As for the characters, I felt for Clara in her struggle to be recognized for her invention of the leaded glass lampshades that made Tiffany Studios a household name even today and her attempts to quell the resentment against and disdain for women working in a male-dominated field (let alone in the 1890’s in general when women were expected to cook and clean with a child on their hip at home). There is an aspect to the book that echoes struggles today for women to balance their careers with family, lovers, and friends. Because Tiffany forbids his female employees to marry, Clara becomes torn between her identity as an invaluable employee and artist at Tiffany Studios and her identity as a woman with love and need for acceptance in her heart. The main theme of the book was this tension between Clara’s work and her significant others. It was a time when women could not even entertain “having it all,” and Clara is truly married to her job.

The relationship between Clara and Louis Comfort Tiffany was another central entity in the book that was interesting to observe. Both figures are creative personalities who believe in beauty above all, art for art’s sake, and in limitlessness in designing their art. Clara and Tiffany play off of each other, inspiring one another in their professional relationship, but their mutual passion oftentimes blurs their artistic affection for each other into something else that I was hard-pressed to define. Whether it was a paternal approval that Clara was looking for, a lover’s admiration and attention, or a friend’s support and camaraderie, I am not sure. I think it was a little bit of each, which is what made the dynamics of their scenes together so fascinating and made me wish that there were more of those scenes. Clara and Tiffany are truly artistic lovers, and some of Clara’s need for recognition and praise manifests itself in a romantic-type desire that is born of the sentiment and ardor she imbues in her creations. At the same time, Clara is frustrated with Tiffany for refusing to single out her ingenuity and authorship that win the Studio fame and is enamored with his kindred spirit. She says:

I wanted to scream or tear something to show that I felt ripped in two. Despite the truth of our character assassination, I adored him. He and I had a bridge that no one else travelled that made us artistic lovers, passionate without a touch of the flesh. He made me thrive, and valuing that, I could do nothing that would endanger it.

Later, in a moment of yearning for recognition of her talent and labors, Clara asks:

Don’t you see my adoration for you? Don’t you recognize the longing heart within the glass I’ve touched? I ached to ask him these things, but I didn’t dare. I didn’t want him to think I wanted romance.

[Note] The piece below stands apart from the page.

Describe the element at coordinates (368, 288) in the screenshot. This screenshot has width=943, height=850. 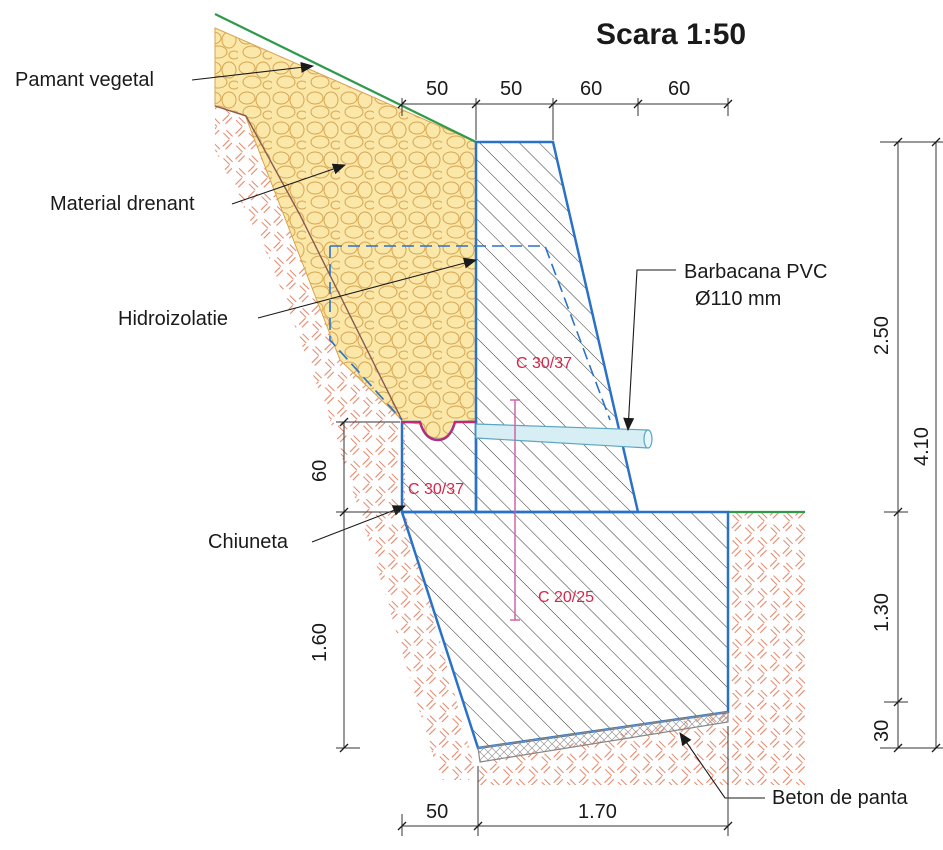
I see `leader-waterproofing` at that location.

What I wanted would have to be a finer union than any romance I’d ever known.”

Clara sees that her relationship with Tiffany is something beyond the banality of carnal pleasures, something of the psyche, something intangible and precious that enables her to interpret and refine nature in manmade glass, bringing stylized, aesthetic ideas of God’s creations into fruition.

The book straddles being about Clara’s relationship with Tiffany and his company and being about her conflict of building a life outside of her job. I think maybe here is where Vreeland may have lost a bit of her luster. She tries to portray both facets of Clara’s life, without doing full justice to either. If maybe the book were longer, containing more details of either of both of the relationships, maybe the comprehensive look at Clara’s life would have worked, but at times I think Vreeland sacrificed depth in Clara’s personal relationship for the relationship of Clara and her career.

Overall, I have to say that I enjoyed the book, although I wouldn’t read it again. Any art lover will enjoy the vivid descriptions of objects that can be seen in museums like the MFA, Boston or The Charles Hosmer Morse Museum of American Art. For people with a low tolerance for atmospheric descriptions of detail over action, this might not be the book for you.